[Task inputs Boundary: Start]

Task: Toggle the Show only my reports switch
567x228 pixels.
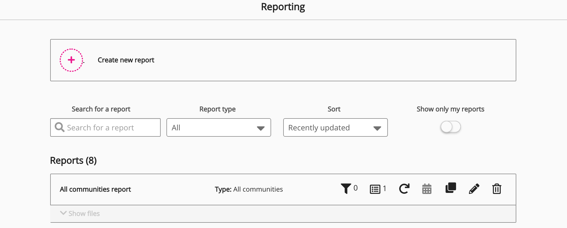Action: click(450, 127)
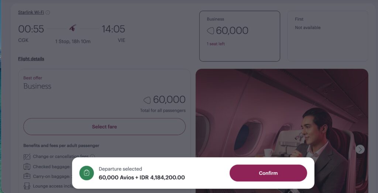Click the lounge access seat icon
This screenshot has height=193, width=378.
(x=27, y=186)
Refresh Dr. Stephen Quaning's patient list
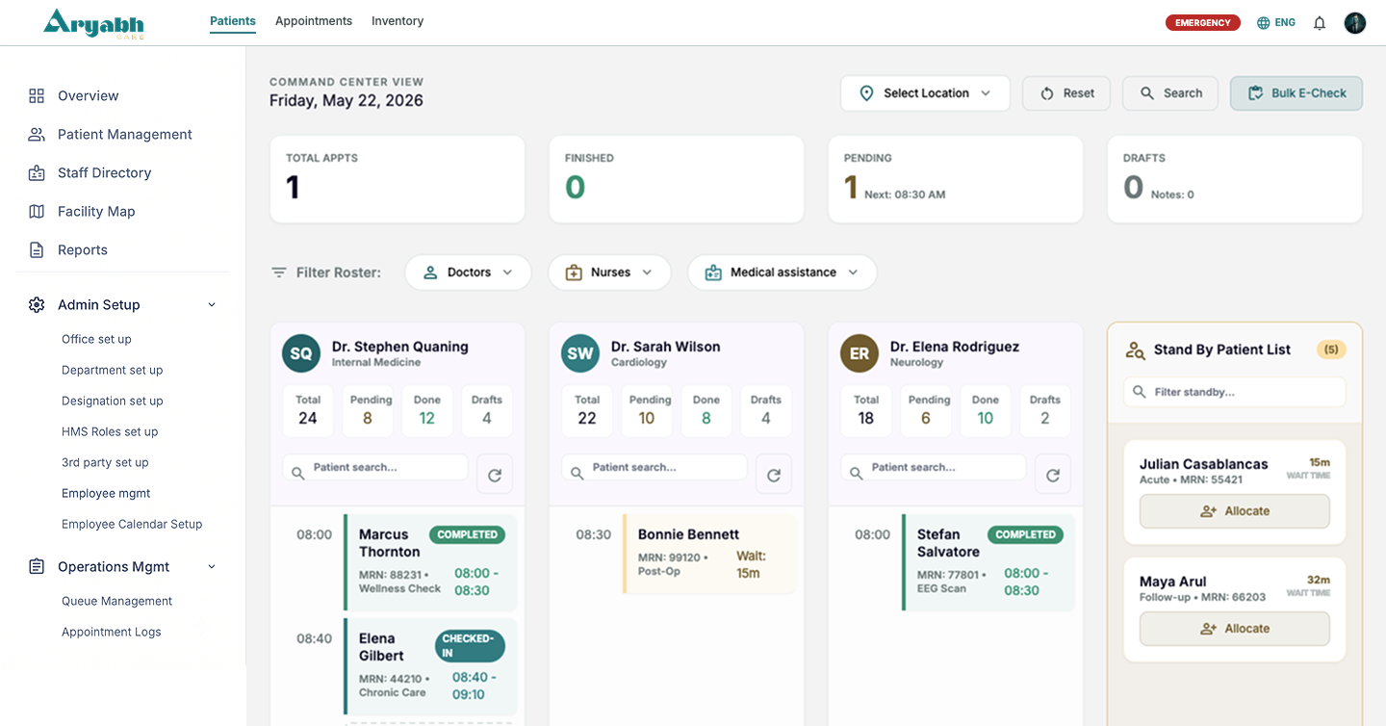This screenshot has width=1386, height=726. click(495, 475)

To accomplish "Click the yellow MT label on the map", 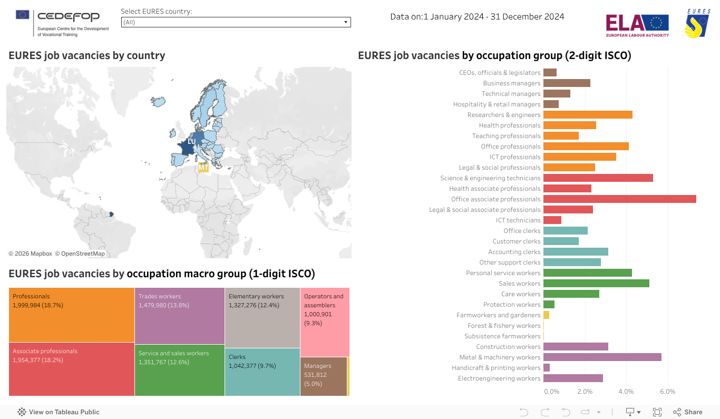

[Task inputs Boundary: End]

## Try it:
Exact copy, pictures removed: set down the whole listing above.

## The completed task:
Task: Toggle the Show only my reports switch
567x228 pixels.
Action: click(450, 127)
Click the lounge access seat icon
This screenshot has height=193, width=378.
(x=27, y=186)
Refresh Dr. Stephen Quaning's patient list
This screenshot has width=1386, height=726. click(495, 475)

To accomplish "Click the yellow MT label on the map", 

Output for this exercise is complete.